:: WHAT YOU WILL DO ::
All of the entries must be duplicated exactly.

:: SUPPLIED INFORMATION ::
○ ○ ○

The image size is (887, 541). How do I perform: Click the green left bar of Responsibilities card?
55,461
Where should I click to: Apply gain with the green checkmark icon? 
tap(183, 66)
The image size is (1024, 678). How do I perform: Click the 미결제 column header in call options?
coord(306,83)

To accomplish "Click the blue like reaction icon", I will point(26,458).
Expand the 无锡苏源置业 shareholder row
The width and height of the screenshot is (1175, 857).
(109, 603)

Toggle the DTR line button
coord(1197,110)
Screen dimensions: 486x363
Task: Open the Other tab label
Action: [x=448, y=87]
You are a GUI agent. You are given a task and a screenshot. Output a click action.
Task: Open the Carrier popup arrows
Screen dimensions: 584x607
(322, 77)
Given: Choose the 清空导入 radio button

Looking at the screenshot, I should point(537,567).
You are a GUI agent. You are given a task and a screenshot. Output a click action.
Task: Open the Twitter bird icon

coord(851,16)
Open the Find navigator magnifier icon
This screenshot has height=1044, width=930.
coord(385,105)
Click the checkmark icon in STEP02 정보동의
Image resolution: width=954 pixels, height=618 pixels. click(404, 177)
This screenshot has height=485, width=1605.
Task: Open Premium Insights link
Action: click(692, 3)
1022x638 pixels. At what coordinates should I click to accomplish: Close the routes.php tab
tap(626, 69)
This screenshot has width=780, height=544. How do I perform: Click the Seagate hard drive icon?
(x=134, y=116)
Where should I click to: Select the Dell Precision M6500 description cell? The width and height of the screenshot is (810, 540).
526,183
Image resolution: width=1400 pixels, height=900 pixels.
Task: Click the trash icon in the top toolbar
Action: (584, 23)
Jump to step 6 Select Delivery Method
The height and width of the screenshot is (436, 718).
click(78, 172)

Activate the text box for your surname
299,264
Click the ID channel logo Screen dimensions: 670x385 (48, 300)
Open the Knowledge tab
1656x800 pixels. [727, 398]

○ ○ ○

:: WRITTEN ANSWER ::
The image size is (887, 541). How do I perform: Click the green left bar of Responsibilities card?
55,461
Where should I click to: Apply gain with the green checkmark icon? 
tap(183, 66)
The image size is (1024, 678). How do I perform: Click the 미결제 column header in call options?
coord(306,83)

To accomplish "Click the blue like reaction icon", I will point(26,458).
Expand the 无锡苏源置业 shareholder row
The width and height of the screenshot is (1175, 857).
(109, 603)

Toggle the DTR line button
coord(1197,110)
Screen dimensions: 486x363
Task: Open the Other tab label
Action: [x=448, y=87]
You are a GUI agent. You are given a task and a screenshot. Output a click action.
Task: Open the Carrier popup arrows
Screen dimensions: 584x607
(322, 77)
Given: Choose the 清空导入 radio button

Looking at the screenshot, I should point(537,567).
You are a GUI agent. You are given a task and a screenshot. Output a click action.
Task: Open the Twitter bird icon

coord(851,16)
Open the Find navigator magnifier icon
This screenshot has height=1044, width=930.
coord(385,105)
Click the checkmark icon in STEP02 정보동의
Image resolution: width=954 pixels, height=618 pixels. click(404, 177)
This screenshot has height=485, width=1605.
Task: Open Premium Insights link
Action: click(692, 3)
1022x638 pixels. At what coordinates should I click to accomplish: Close the routes.php tab
tap(626, 69)
This screenshot has width=780, height=544. How do I perform: Click the Seagate hard drive icon?
(x=134, y=116)
Where should I click to: Select the Dell Precision M6500 description cell? The width and height of the screenshot is (810, 540).
526,183
Image resolution: width=1400 pixels, height=900 pixels.
Task: Click the trash icon in the top toolbar
Action: (584, 23)
Jump to step 6 Select Delivery Method
The height and width of the screenshot is (436, 718).
click(78, 172)

Activate the text box for your surname
299,264
Click the ID channel logo Screen dimensions: 670x385 (48, 300)
Open the Knowledge tab
1656x800 pixels. [727, 398]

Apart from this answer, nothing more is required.